Numerical simulations on non-reactive multiphase flow during the transition from vent activation to venting with vent cap fragments in 18650 lithium-ion batteries

Mandatory safety devices, prevalent in lithium-ion batteries (LIBs), enable current interrupt device (CID)-and vent-activated power-off protection by sensing the electrochemical gas production boost triggered by thermal runaway (TR). For an in-depth understanding of the early warning of safety devices, the thermodynamic and multiphase flow behaviour of gases-vent particles interaction under the non-combustion venting phase is numerically investigated. From the gas phase simulation results, the flow field structure of the counter-rotating vortex pairs (CVPs) bounded by vent cap fragments enhances the heat transfer between ambient air and the venting gas, and the local venting gas temperature can reach a drop of >100 K. The transient three-dimensional spatial evolution characteristics of vent particles interacting with vent cap fragments at the early stage of the venting process after 18650 thermal runaway-induced vent-activation is originally demonstrated, including gas temperature and velocity as well as particle size and temperature.

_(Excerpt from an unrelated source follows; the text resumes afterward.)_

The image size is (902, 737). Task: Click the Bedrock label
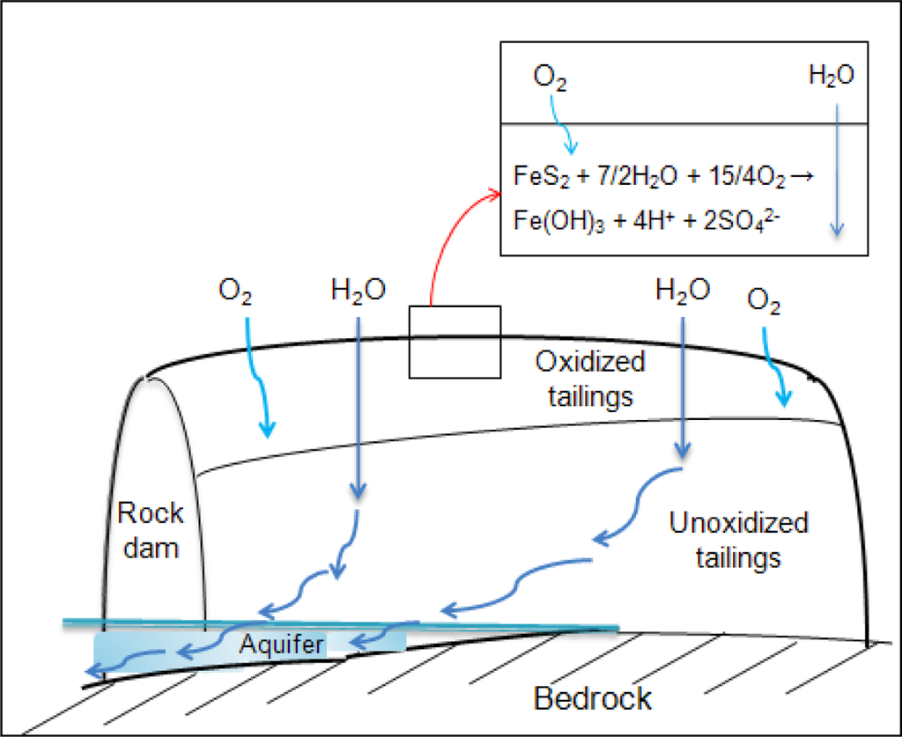point(593,698)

The spatial distributions of polydisperse particle size and temperature under the process of non-combustion venting are used to characterize the ejected particles' behaviour, which reveals the particle trajectories in particle-laden streams and their heat-transfer characteristics. The results show that ejected particles with relatively high temperatures and large sizes are mainly clustered within the cell diameters, and possible thermal runaway propagation inside the module can be triggered by the smaller-size particles of higher temperature sprayed in the periphery when the blocking effect of the vent cap fragment is weakened. •3D spatial evolution characteristics of vent particles are visualized.•Blocking effect of the vent cap fragment is proved from vent activation to venting.•The local gas temperature can reach a drop of >100 K due to gas mixing.